The new business strategy has demanded an expanded, revamped space for a critical function—the creative studio that houses photographers, digital image retouching, designers, and copywriters. As Luxury Brand Holdings’ online and catalog sales has grown, it brought more production functions in-house. “We needed to gain more control and turn the work around faster,” Zaslow says.
Zaslow is designing new office and collaboration studios within a large, underutilized warehouse space. This space will be equipped with generous lighting fixtures for flexible photography sets, and shared equipment storage spaces.
Another function, a jewelry repair shop, also required an upgrade. The undersized space where craftsmen performed meticulous repairs of necklaces, lockets, and other adornments, was woefully inadequate for this growing part of the business. Jewelry benches where the craftsmen worked were falling apart, Zaslow says. The space was too small, not arranged very efficiently, and new equipment including laser printers for imaging on jewelry, and new engraving machines had to be incorporated.
Zaslow embarked on a thorough analysis of operations workflow in the repair shop with its chief. They looked at every workstation—cleaning, polishing, repairing stations, etc.—and devised a more efficient layout to minimize how many steps workers needed to take to perform different types of repairs.
The newly built and expanded repair shop demonstrates the advantages of two decades of design work for the same company. Even though Zaslow works remotely and has never had her own office at Luxury Brand Holdings’ headquarters, she has known many of the key decision makers for years and is intimately familiar with the company’s strategy and business practices. Despite her early apprehension over the business’s altered course, remaining with the company has worked out well.

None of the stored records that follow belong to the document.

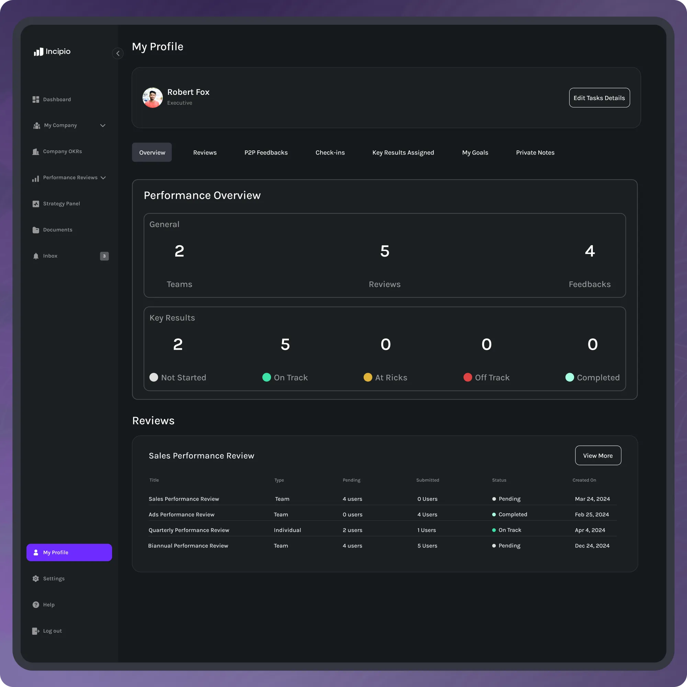Expand the Performance Reviews chevron
Screen dimensions: 687x687
(x=103, y=178)
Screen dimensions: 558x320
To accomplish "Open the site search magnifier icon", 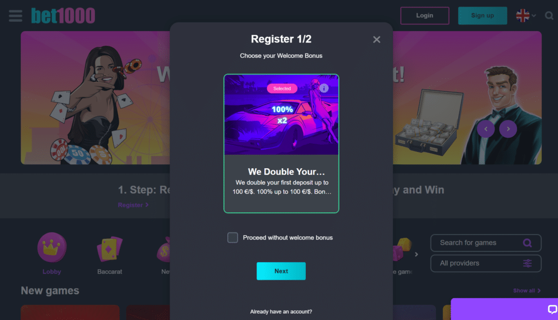I will click(x=549, y=16).
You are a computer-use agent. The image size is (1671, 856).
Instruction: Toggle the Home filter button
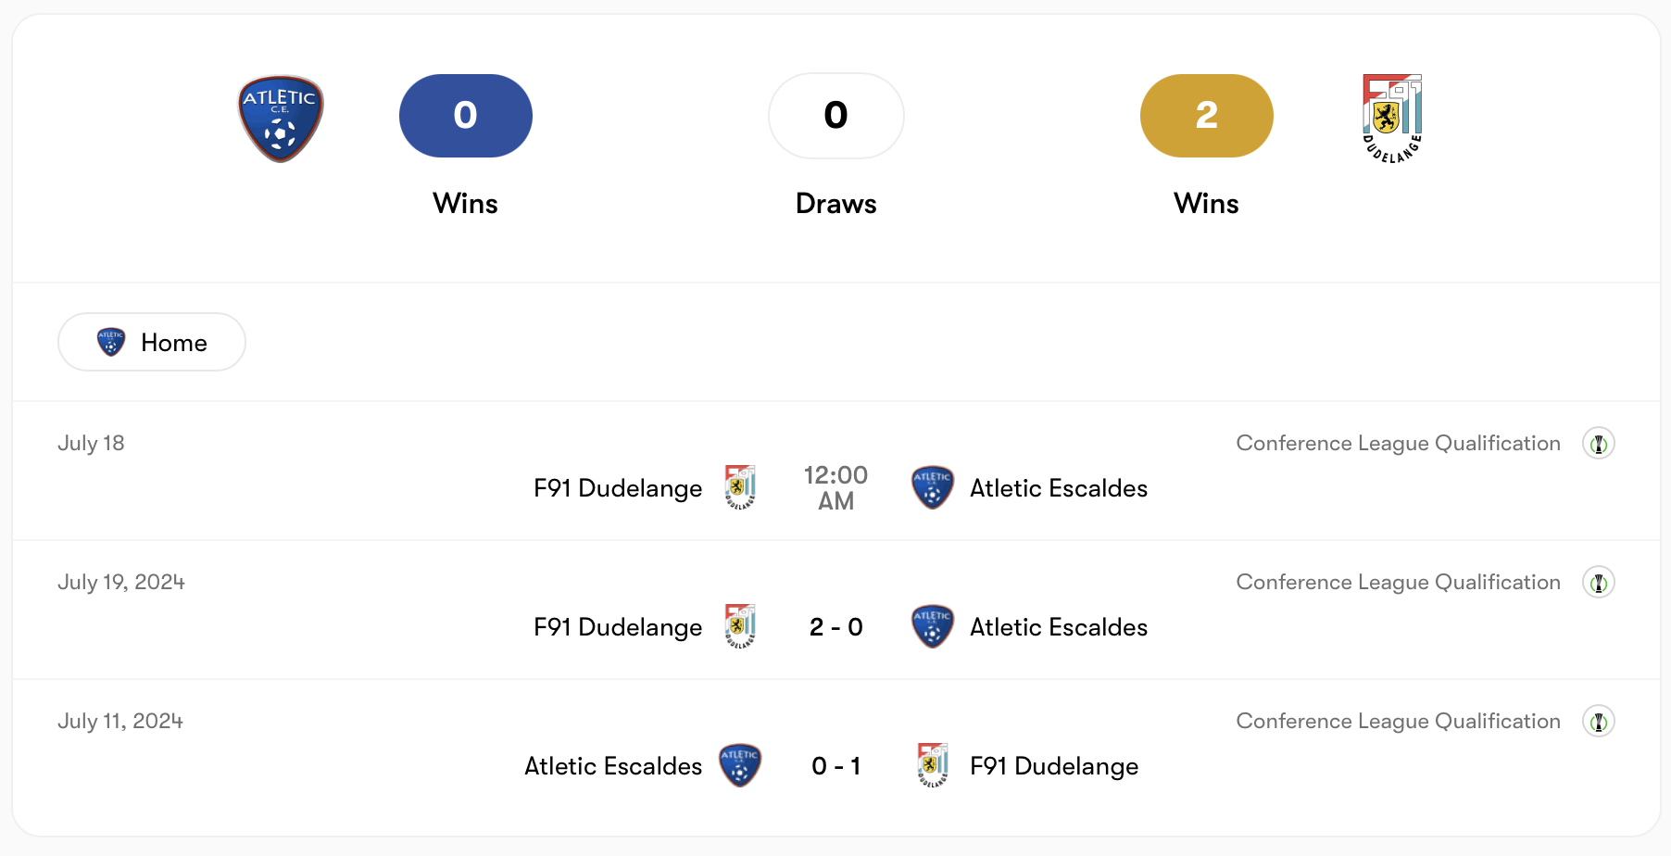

“I was disappointed that the company was taking the foot off the gas pedal on retail sites, but I was able to shift to workspace design and exercise new problem-solving skills,” she says. The future may be a bit uncertain, but there is a possibility that her retail acumen may once again come into play.
“We have had a couple of conversations about potential pop-up shops in locations where we had a retail presence in the past,” she says. “That would remind people in those areas about the brand, and we could present new product lines and drive people to our internet site.” Certainly, Zaslow would welcome new opportunities to exercise her creativity. She clearly thrives on such challenges.